Exercise: Find the word "Select" in the listing below. Copy every line that has it.

*** Begin section ***

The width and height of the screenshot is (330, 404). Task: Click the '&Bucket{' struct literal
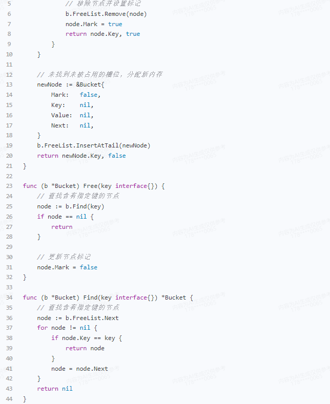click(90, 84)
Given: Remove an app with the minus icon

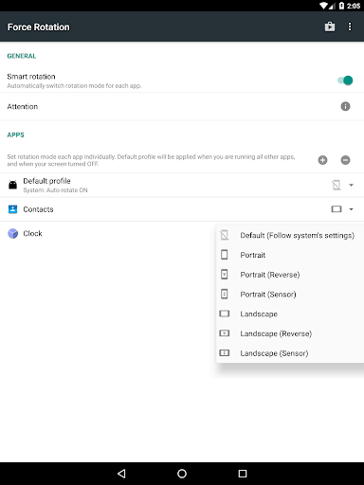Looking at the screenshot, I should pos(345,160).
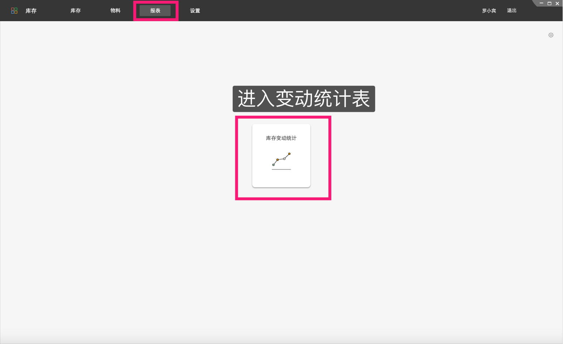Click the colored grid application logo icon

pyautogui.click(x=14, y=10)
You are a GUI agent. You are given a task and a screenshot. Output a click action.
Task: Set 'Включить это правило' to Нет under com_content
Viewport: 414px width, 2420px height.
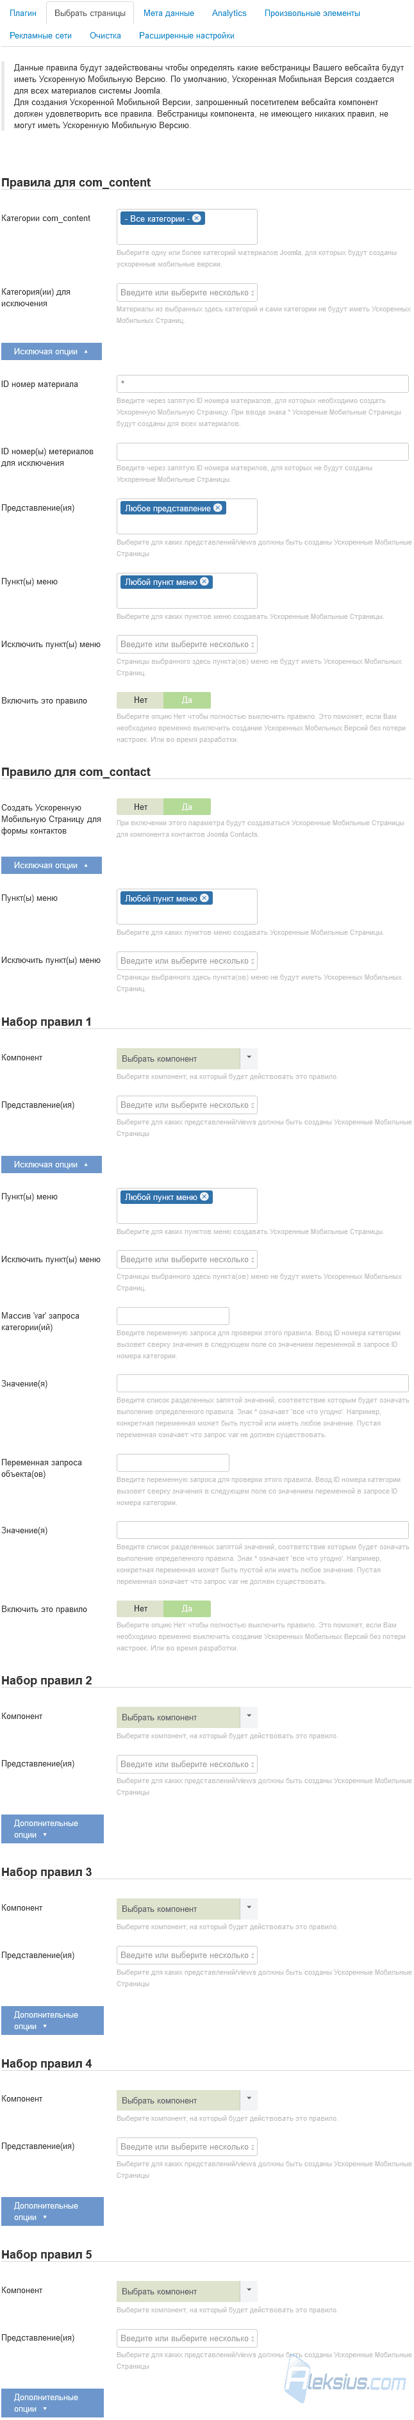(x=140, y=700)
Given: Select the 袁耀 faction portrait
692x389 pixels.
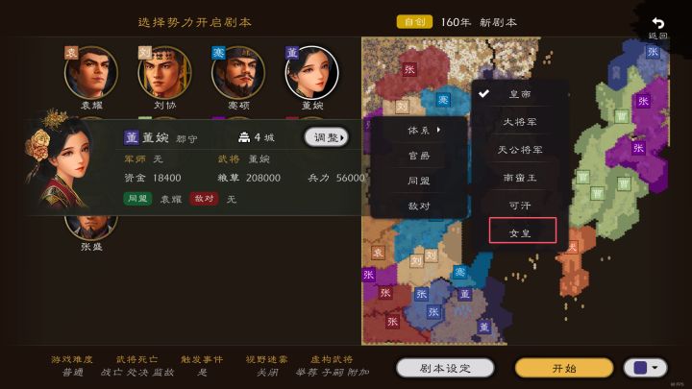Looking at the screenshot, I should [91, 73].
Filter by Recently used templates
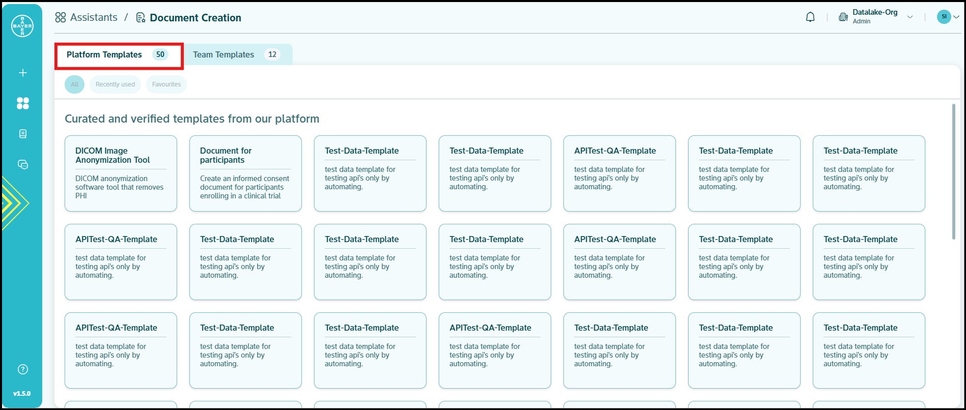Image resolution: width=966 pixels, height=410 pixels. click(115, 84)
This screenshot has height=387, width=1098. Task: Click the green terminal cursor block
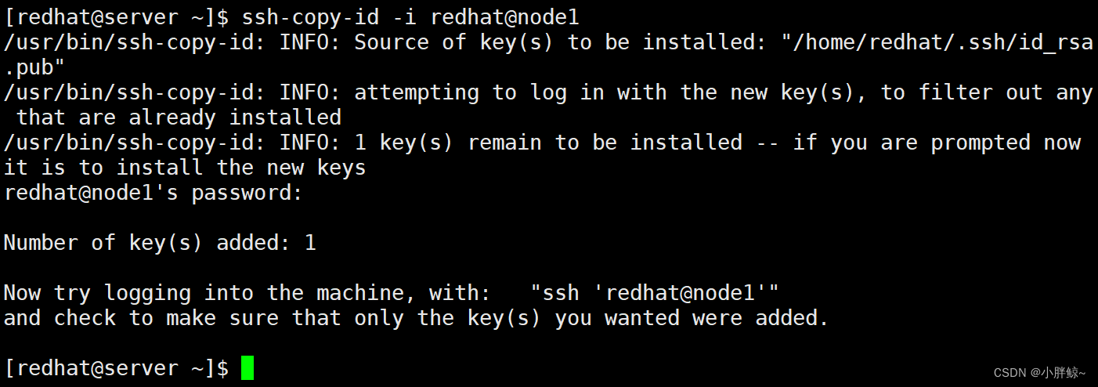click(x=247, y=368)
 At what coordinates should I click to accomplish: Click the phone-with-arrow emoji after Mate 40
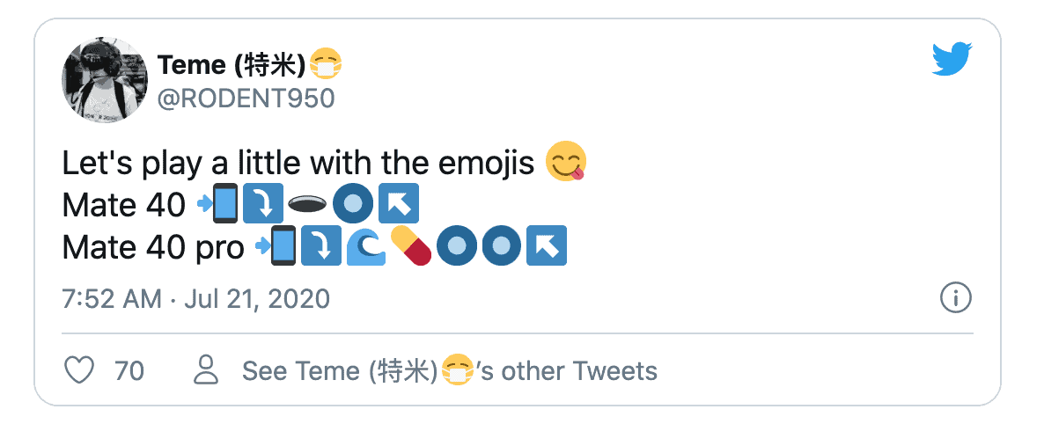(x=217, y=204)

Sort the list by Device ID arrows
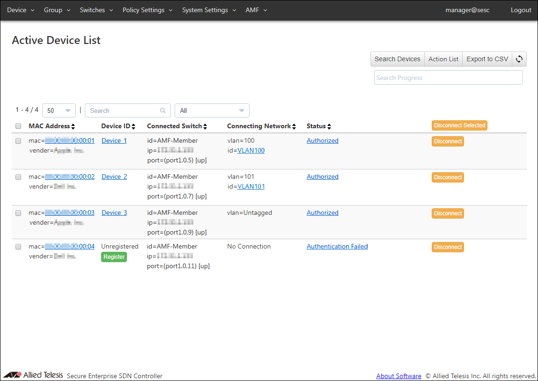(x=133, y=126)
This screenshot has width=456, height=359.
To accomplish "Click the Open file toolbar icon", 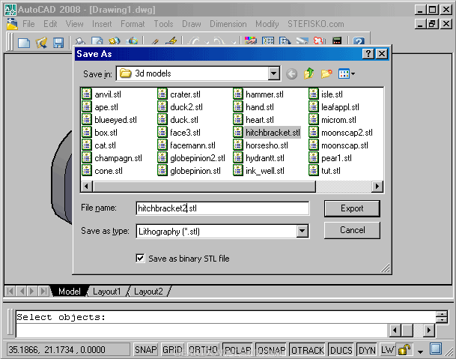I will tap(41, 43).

*** End section ***
*** Begin section ***

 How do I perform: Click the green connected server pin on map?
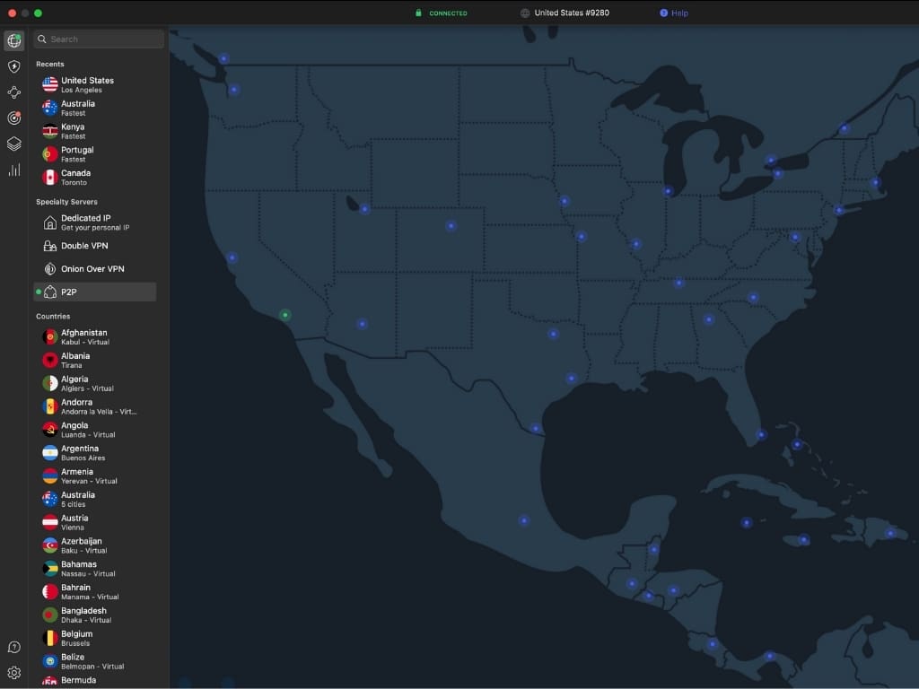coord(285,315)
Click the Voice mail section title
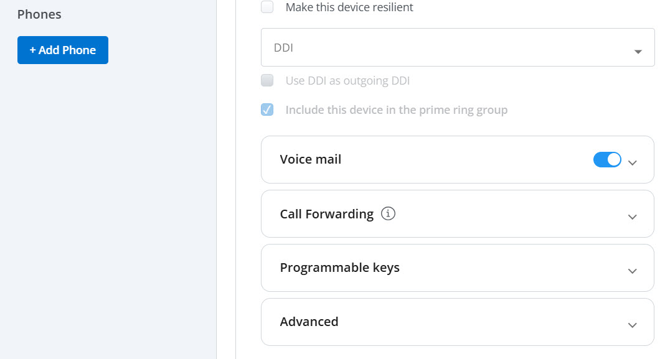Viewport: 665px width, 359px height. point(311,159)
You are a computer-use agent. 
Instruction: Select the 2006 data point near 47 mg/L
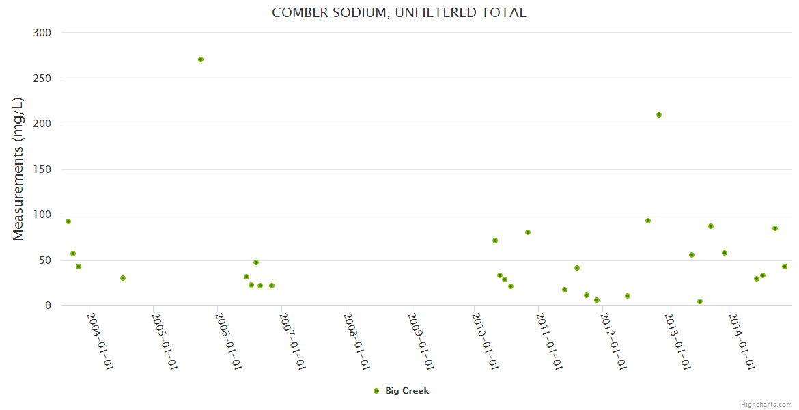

*** End section ***

Expected output:
Given: Select the 袁耀 faction portrait
Instruction: Select the 2006 data point near 47 mg/L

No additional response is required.